== WHAT IS EXPECTED ==
Would you give back exactly the lines from the line with "Task: Reset axes with the home icon" through the end of the entries below, both included, but none of the pictures?

== RECORDS TO USE ==

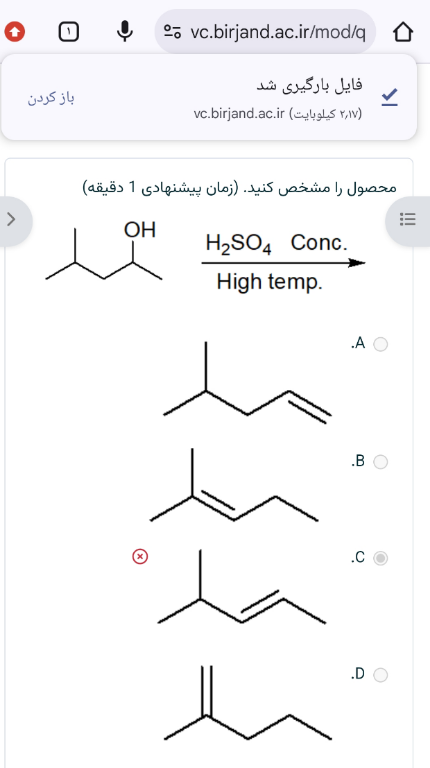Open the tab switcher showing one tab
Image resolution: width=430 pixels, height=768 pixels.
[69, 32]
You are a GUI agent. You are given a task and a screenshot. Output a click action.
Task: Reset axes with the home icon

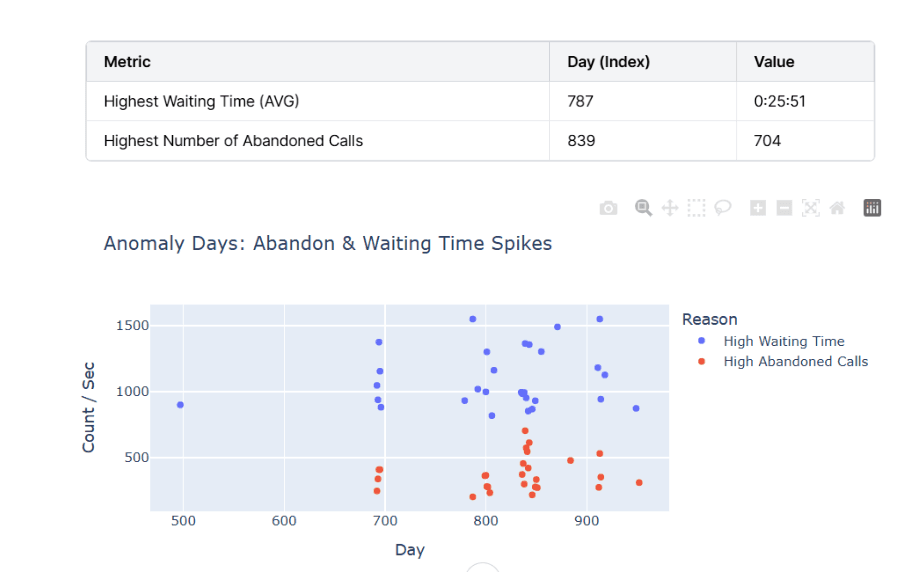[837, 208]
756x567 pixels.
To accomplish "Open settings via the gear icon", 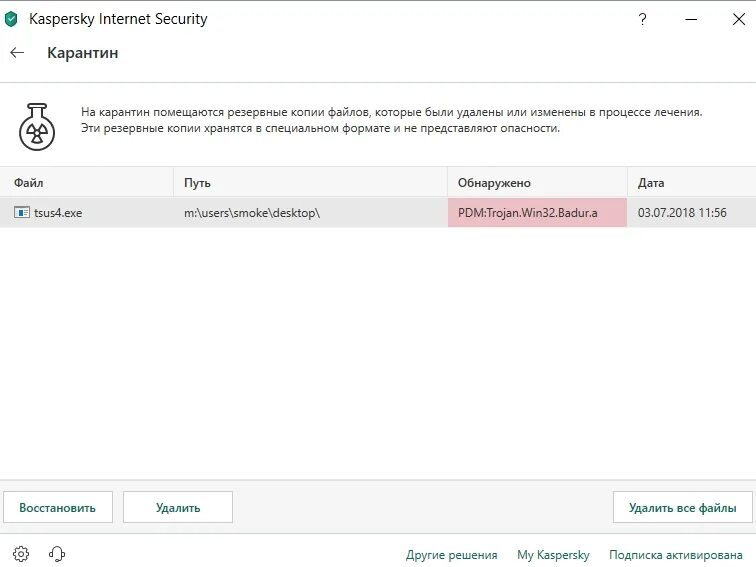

== RESPONSE BOX ==
Task: Reset axes with the home icon

[837, 208]
756x567 pixels.
To accomplish "Open settings via the gear icon", 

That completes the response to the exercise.